Kaulcrick and the SAC were at the front of the room. “Okay, if we could have everyone’s attention,” Hildebrand said. Everyone turned toward them. “As I’m sure most of you know, last night, Deputy Assistant Director Kate Bannon and Steve Vail were involved in a shoot-out with three of the individuals who were responsible for the murders of five people, two of whom were our own. Assistant Director Kaulcrick and I feel that these three men along with Lee Davis Salton, who was recently killed, and Vince Pendaran made up the group calling itself the Rubaco Pentad, which was responsible for extorting five million dollars from the United States government. Sewed into the lining of the jackets of two of the men were false IDs. Through prints, we discovered their true identities, Wallace David Simms and James William Hudson.
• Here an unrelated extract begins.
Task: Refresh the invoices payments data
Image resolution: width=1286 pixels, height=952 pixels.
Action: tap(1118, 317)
Both of them, along with Lee Davis Salton, were convicted bank robbers who served time together in the federal prison at Marion, Illinois.
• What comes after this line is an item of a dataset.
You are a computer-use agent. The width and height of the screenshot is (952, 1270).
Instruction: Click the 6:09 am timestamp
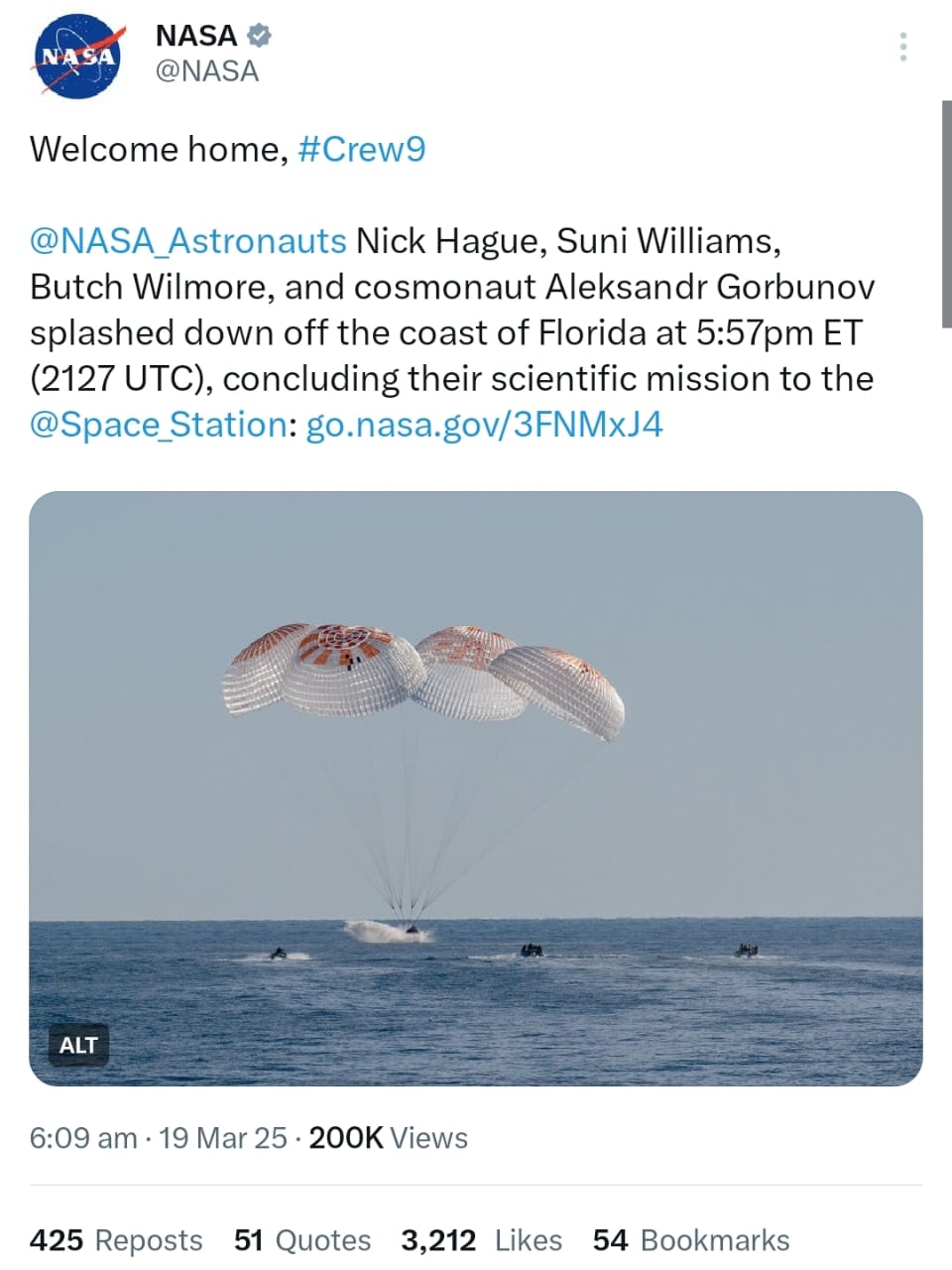click(x=83, y=1138)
“We believe the fifth man, the one killed in the elevator explosion, was Victor James Radek, the leader of the group, also incarcerated with the others at Marion. Unfortunately the body was so badly damaged by the blast, we’re having trouble positively identifying him. Along with the phony identification, we found about ten thousand dollars on both Simms and Hudson. All hundred-dollar bills. The serial numbers matched those from the extortion. Also in the lining of their coats, Simms and Hudson each had deposit slips from a New Hampshire bank in the amount of six hundred thousand dollars. After we recovered three million dollars two days ago, that left two million to be split three ways, since Pendaran is in custody. Which, with the amounts already recovered, would come to roughly six hundred thousand a man.”
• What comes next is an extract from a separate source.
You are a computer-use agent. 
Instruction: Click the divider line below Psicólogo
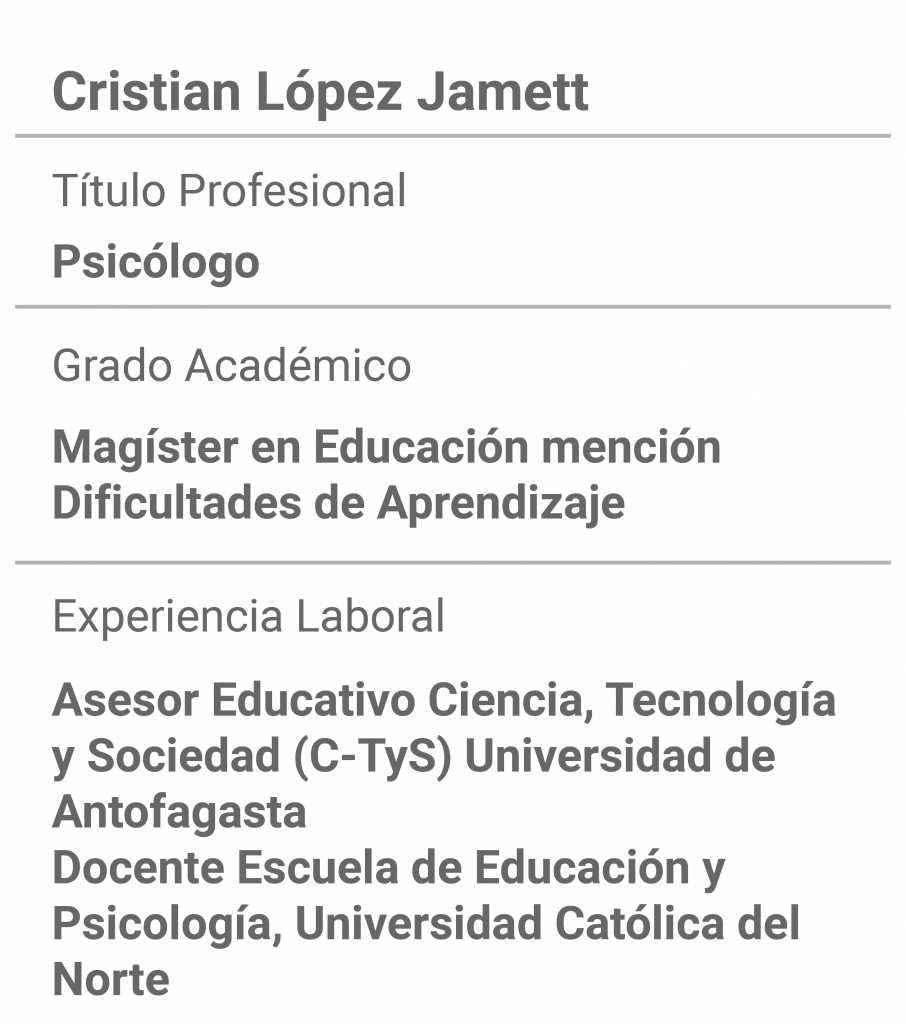(453, 306)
Don Kaulcrick stepped forward. “As you can imagine, we were pretty excited about finding out where the bulk of the remaining money was, so we contacted the Boston office, who rousted out the bank’s president in the middle of the night. He found that the slips were indeed from his bank, but the account numbers were phonies. It turns out the slips were forgeries. So it seemed we were back to square one. But we did have some good fortune. Tracing phone numbers that were called from a cell phone we found on Simms’s body, we were able to locate an apartment Victor Radek was using. A search of that apartment revealed the blank deposit slips that he used in preparing the forgeries. There was also another cell phone in the apartment. We’re presently pulling those records. Keep your fingers crossed. We have two evidence teams there right now processing the entire place. Radek was originally from New Hampshire, so he could have had connections at that bank. The Boston office is looking into it. We are working under the assumption that Radek was looking to eliminate his partners, and at the same time, a couple more FBI agents. We figure he gave the members of his gang the deposit slips to convince them that their share had been deposited for them. Then whoever survived the gun battle, whether it was his people or ours, was supposed to die in the elevator.”

Someone asked, “Then why did he use the elevator?”

Hildebrand said, “We asked the same question. So we had Sergeant Mike Henning from the LAPD bomb squad give us a hand at the scene as he did at the tunnel drop. Mike.”